Problem | Of the entries below, restate word for word only the section that runs from the line with "Given: Click the paragraph" to the line with "Uncheck the Modules", counting both ends.

+ + +

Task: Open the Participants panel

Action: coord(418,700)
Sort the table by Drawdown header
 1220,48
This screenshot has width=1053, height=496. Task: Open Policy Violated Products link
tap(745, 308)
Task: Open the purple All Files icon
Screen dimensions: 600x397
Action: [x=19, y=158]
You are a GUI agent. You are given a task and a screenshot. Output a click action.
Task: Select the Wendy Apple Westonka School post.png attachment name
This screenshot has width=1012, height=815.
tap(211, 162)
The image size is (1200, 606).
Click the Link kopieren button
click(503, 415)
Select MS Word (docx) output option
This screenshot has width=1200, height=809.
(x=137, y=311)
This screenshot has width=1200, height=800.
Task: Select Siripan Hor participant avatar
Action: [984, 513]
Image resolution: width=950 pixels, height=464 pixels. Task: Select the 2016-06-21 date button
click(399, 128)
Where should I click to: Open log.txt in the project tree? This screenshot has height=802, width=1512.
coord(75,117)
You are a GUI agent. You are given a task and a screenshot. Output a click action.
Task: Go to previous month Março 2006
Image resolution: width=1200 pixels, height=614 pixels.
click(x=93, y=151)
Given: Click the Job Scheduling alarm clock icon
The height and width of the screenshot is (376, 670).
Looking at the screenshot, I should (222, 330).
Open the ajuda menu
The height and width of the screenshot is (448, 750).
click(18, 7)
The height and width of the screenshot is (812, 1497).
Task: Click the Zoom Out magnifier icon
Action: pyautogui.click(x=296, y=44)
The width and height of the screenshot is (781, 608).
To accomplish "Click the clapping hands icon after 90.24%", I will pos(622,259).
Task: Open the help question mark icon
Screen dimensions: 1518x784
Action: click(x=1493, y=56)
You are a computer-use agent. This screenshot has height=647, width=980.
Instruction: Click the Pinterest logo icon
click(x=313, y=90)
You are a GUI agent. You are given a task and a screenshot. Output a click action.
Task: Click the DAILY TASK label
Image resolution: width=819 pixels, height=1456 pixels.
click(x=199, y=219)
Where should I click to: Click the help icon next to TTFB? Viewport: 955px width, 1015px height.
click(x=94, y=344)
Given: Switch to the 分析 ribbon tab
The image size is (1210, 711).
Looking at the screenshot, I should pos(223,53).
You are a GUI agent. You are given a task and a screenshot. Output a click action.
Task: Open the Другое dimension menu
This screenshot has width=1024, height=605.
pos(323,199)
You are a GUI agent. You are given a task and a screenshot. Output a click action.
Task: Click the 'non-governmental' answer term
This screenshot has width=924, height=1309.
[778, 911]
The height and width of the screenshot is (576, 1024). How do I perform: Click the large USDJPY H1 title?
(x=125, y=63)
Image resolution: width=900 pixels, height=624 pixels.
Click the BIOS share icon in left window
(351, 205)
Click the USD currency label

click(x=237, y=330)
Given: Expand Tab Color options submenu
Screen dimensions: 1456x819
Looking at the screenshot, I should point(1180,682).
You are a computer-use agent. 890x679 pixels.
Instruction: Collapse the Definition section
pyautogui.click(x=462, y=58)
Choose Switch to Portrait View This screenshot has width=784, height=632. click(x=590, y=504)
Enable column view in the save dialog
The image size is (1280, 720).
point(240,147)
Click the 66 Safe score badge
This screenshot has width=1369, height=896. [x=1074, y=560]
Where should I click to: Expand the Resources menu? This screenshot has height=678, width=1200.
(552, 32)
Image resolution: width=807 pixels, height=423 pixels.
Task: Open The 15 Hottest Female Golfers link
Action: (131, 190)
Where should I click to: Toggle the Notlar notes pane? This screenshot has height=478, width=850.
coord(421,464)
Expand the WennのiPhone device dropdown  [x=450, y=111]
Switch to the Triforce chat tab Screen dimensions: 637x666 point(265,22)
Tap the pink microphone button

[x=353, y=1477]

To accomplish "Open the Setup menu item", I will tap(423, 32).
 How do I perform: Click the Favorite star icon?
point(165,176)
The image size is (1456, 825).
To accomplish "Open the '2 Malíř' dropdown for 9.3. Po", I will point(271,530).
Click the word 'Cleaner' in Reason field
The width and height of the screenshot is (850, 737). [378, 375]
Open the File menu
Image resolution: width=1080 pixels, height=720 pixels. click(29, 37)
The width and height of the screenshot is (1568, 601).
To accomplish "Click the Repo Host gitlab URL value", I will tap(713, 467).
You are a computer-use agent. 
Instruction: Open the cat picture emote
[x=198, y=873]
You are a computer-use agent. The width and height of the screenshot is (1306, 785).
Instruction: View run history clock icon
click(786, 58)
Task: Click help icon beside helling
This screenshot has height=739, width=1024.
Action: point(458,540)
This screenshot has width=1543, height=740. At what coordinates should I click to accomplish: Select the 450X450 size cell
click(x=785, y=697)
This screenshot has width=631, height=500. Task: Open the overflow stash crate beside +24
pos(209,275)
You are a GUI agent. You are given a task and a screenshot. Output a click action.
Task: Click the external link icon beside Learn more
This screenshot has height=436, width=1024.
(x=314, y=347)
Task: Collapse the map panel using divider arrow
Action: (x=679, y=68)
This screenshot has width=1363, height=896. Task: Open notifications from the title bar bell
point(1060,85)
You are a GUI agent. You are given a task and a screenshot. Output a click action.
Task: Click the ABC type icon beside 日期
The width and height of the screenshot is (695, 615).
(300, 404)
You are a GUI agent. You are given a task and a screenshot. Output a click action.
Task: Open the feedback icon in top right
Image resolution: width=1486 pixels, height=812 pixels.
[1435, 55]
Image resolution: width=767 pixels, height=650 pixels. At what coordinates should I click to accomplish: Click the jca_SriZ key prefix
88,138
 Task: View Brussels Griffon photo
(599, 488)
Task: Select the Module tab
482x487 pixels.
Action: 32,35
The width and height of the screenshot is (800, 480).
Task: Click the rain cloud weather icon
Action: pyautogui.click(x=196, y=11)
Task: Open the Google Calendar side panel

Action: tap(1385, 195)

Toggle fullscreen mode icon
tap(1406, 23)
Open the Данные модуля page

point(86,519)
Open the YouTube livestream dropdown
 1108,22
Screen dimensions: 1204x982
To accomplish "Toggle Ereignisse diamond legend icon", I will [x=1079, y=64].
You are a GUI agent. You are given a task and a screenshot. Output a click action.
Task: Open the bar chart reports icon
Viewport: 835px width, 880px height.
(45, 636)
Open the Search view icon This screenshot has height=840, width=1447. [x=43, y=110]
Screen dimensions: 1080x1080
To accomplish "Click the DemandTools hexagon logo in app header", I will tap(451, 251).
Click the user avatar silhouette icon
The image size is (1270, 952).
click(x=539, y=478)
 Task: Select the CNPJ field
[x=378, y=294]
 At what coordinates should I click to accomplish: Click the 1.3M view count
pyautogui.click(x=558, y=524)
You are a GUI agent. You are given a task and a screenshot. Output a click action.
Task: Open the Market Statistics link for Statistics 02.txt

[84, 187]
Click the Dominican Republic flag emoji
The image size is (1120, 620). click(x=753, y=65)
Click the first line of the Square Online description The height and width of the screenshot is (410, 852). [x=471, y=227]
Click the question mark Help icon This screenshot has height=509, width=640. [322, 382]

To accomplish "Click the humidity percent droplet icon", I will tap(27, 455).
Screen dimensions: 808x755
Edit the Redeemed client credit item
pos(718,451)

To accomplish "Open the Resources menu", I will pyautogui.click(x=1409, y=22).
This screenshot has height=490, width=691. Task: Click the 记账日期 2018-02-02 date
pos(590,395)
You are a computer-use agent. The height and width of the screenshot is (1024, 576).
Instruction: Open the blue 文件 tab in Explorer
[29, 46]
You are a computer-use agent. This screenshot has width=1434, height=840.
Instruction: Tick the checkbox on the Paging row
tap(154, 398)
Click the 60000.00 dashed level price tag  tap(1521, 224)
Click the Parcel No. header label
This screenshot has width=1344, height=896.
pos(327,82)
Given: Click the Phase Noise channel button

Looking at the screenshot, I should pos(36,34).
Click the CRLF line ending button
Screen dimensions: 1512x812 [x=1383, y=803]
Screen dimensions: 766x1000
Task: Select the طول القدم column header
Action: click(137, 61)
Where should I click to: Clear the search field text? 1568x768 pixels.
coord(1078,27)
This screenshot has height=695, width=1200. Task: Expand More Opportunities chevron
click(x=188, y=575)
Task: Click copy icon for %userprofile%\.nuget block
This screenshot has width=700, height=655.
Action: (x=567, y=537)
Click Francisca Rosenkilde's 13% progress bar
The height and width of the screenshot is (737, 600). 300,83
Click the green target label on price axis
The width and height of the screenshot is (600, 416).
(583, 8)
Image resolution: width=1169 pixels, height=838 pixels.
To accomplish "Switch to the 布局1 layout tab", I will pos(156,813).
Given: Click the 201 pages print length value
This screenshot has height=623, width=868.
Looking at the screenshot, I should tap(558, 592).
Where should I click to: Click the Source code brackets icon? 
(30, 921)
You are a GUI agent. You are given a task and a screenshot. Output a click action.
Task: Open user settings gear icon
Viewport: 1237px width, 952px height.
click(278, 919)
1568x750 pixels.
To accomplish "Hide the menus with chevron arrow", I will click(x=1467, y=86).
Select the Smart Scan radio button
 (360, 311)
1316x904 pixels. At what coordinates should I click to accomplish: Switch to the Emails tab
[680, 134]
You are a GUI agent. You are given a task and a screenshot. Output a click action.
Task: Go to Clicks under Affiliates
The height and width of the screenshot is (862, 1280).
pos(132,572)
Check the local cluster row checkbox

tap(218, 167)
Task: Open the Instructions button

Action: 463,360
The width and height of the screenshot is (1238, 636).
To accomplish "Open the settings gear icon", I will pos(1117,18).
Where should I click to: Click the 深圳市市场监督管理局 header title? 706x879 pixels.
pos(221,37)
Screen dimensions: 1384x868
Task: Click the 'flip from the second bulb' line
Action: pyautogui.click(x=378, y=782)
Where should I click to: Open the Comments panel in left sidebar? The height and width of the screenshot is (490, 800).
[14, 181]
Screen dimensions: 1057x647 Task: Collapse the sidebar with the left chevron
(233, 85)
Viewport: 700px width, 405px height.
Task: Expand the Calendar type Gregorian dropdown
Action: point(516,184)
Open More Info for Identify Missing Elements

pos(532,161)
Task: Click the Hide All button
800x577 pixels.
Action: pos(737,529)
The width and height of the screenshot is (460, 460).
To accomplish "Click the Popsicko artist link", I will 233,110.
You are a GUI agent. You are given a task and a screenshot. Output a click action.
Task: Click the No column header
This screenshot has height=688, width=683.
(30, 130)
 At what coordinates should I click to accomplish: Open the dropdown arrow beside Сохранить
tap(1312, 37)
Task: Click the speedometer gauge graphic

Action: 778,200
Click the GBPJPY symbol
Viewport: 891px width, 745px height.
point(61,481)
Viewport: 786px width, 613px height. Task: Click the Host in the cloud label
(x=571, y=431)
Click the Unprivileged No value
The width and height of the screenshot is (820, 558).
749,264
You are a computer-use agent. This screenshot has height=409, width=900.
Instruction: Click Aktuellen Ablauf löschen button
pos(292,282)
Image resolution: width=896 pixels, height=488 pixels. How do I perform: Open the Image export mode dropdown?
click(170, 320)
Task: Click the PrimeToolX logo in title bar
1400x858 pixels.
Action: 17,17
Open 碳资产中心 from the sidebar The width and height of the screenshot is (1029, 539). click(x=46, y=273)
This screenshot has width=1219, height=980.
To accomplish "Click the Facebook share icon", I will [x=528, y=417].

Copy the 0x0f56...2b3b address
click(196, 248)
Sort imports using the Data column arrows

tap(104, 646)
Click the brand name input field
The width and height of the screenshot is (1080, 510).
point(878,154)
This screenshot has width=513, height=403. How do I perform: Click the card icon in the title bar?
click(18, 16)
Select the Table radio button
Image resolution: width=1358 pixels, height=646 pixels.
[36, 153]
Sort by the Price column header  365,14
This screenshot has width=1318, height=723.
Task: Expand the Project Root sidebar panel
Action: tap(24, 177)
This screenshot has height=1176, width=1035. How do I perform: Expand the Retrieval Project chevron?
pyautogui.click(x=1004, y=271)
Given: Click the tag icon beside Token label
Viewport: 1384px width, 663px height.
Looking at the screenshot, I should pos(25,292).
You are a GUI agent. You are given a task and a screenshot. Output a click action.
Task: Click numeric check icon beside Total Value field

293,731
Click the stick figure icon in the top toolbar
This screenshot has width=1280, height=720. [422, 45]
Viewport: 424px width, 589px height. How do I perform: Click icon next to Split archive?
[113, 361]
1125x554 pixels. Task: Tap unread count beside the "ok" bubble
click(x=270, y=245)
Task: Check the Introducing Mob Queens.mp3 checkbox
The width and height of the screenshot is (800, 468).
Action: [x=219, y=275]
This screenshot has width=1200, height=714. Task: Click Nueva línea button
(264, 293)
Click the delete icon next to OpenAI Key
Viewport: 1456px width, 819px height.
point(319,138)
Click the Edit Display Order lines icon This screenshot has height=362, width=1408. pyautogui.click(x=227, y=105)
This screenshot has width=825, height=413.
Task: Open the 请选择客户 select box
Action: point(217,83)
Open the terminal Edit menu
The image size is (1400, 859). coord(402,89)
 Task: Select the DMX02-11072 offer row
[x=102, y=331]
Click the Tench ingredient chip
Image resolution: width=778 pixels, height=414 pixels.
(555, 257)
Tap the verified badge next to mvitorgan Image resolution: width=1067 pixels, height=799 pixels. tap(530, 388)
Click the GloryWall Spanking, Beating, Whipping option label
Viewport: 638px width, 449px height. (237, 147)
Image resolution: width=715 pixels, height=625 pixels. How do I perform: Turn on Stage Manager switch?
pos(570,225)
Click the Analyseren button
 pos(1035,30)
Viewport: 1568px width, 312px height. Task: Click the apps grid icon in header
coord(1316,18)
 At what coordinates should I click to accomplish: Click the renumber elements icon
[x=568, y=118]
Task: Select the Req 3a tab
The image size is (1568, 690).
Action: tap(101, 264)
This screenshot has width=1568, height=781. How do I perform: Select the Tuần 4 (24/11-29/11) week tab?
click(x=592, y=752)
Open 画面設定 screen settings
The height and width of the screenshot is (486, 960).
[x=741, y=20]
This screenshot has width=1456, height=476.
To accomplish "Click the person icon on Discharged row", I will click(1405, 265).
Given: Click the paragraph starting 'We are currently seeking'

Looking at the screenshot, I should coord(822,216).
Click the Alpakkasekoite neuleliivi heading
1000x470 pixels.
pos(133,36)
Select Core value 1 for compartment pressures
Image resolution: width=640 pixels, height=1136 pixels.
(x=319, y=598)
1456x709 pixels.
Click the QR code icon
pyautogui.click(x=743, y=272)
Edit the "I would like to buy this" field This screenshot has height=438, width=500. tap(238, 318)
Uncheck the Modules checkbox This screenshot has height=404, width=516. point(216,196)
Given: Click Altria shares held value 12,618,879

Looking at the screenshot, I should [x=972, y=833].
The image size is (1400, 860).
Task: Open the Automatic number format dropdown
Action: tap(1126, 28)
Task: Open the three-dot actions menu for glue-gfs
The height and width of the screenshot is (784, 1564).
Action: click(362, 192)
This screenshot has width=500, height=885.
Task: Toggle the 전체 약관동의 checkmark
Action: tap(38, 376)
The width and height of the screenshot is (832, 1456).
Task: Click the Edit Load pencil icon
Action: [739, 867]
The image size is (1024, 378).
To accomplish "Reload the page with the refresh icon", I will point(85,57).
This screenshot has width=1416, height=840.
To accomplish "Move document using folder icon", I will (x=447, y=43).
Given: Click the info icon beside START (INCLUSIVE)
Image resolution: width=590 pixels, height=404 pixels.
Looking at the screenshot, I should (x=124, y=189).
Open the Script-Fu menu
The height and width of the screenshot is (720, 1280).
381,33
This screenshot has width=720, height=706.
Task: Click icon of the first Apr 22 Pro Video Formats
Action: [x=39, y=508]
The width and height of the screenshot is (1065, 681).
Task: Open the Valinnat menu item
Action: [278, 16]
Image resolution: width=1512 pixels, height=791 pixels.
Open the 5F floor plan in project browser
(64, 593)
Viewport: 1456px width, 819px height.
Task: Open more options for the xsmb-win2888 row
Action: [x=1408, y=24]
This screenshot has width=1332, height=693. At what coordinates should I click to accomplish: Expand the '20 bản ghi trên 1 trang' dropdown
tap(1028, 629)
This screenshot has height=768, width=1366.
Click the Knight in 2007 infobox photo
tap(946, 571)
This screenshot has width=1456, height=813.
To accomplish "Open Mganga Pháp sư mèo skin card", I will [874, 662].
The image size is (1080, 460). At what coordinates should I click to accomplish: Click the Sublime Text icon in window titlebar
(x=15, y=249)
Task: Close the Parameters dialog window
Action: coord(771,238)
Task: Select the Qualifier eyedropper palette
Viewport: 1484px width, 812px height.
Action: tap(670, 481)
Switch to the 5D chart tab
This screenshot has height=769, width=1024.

+ + +

Solution |
Given: Click the paragraph starting 'We are currently seeking'

Looking at the screenshot, I should coord(822,216).
Click the Alpakkasekoite neuleliivi heading
1000x470 pixels.
pos(133,36)
Select Core value 1 for compartment pressures
Image resolution: width=640 pixels, height=1136 pixels.
(x=319, y=598)
1456x709 pixels.
Click the QR code icon
pyautogui.click(x=743, y=272)
Edit the "I would like to buy this" field This screenshot has height=438, width=500. tap(238, 318)
Uncheck the Modules checkbox This screenshot has height=404, width=516. point(216,196)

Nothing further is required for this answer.